This article is co-authored with Luke Shuttleworth and Katy Brown

Shuttleworth, L., Brown, K., & Mondon, A. (2025). The pretence of the cordon sanitaire: non-collaboration as a distraction from discursive congruence. Journal of Contemporary European Studies, 1–18. https://doi.org/10.1080/14782804.2025.2549800

Abstract:

Much has been written about how mainstream parties respond to far-right
challengers in liberal democracies. Whereas some mainstream parties have
become more open to forming coalitions with far-right parties, in many
countries collaboration with the far right remains ruled out. Often, the
metaphor of the cordon sanitaire is used to highlight how
mainstream parties form a bulwark against the far right. Yet whilst
mainstream parties often exclude far right parties from government, they
are more open to adopting some of their reactionary policies and
discourses. We analyse these dynamics in the French, German and British
cases. These give insights into how cordon sanitaires can be
transgressed in policy and discourse in different political contexts.

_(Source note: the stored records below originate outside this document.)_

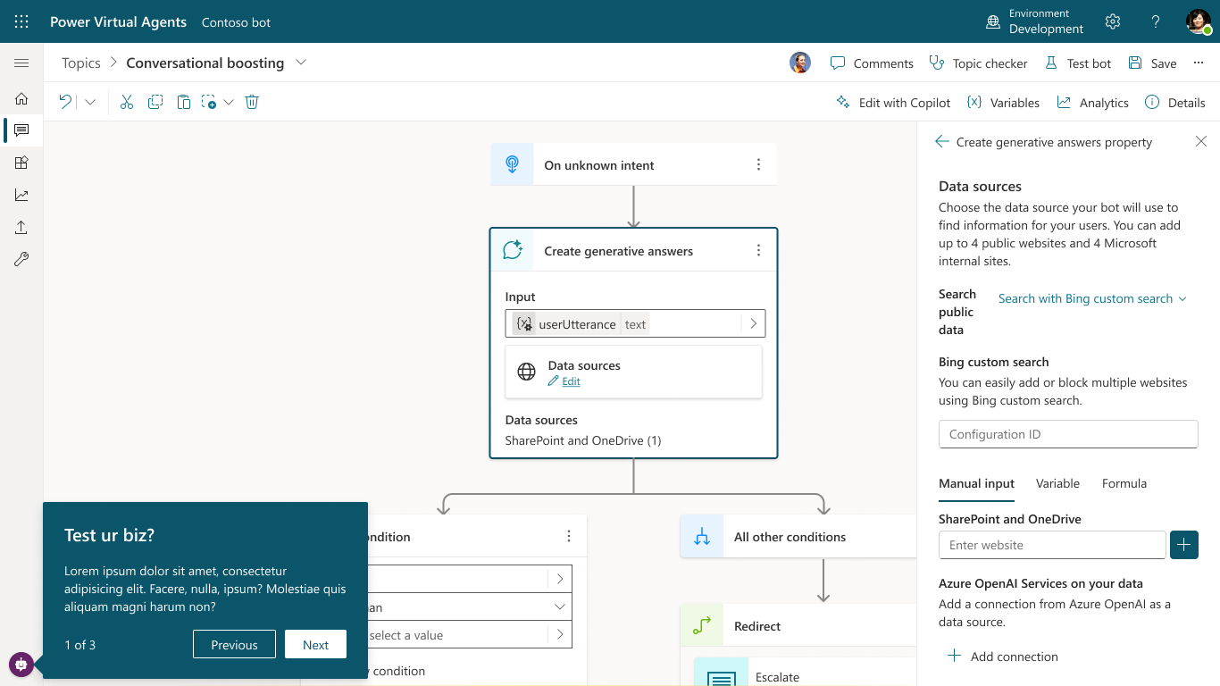
Task: Click the plus button beside Enter website
Action: click(x=1183, y=545)
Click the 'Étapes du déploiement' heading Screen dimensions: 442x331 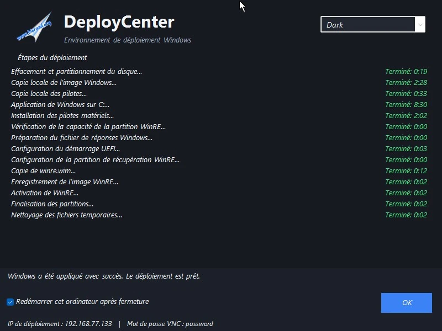[52, 58]
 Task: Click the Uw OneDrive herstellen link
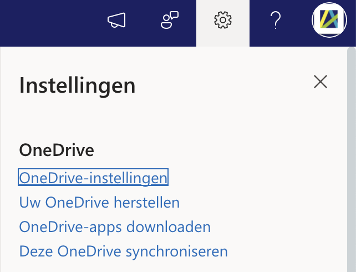(x=99, y=203)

We
argue that the concept itself should be scrutinised more closely and
question whether parties can claim to be adhering to the cordon
sanitaire if they simultaneously push far-right policies and discourses.
Focusing primarily on electoral collaboration ignores processes of
mainstreaming and normalisation in which the legitimation of far-right
politics is chiefly driven by the mainstream itself. Where public
outrage often emerges when mainstream parties formally collaborate with
the far right, we argue that discursive dynamics are equally crucial and
yet underestimated.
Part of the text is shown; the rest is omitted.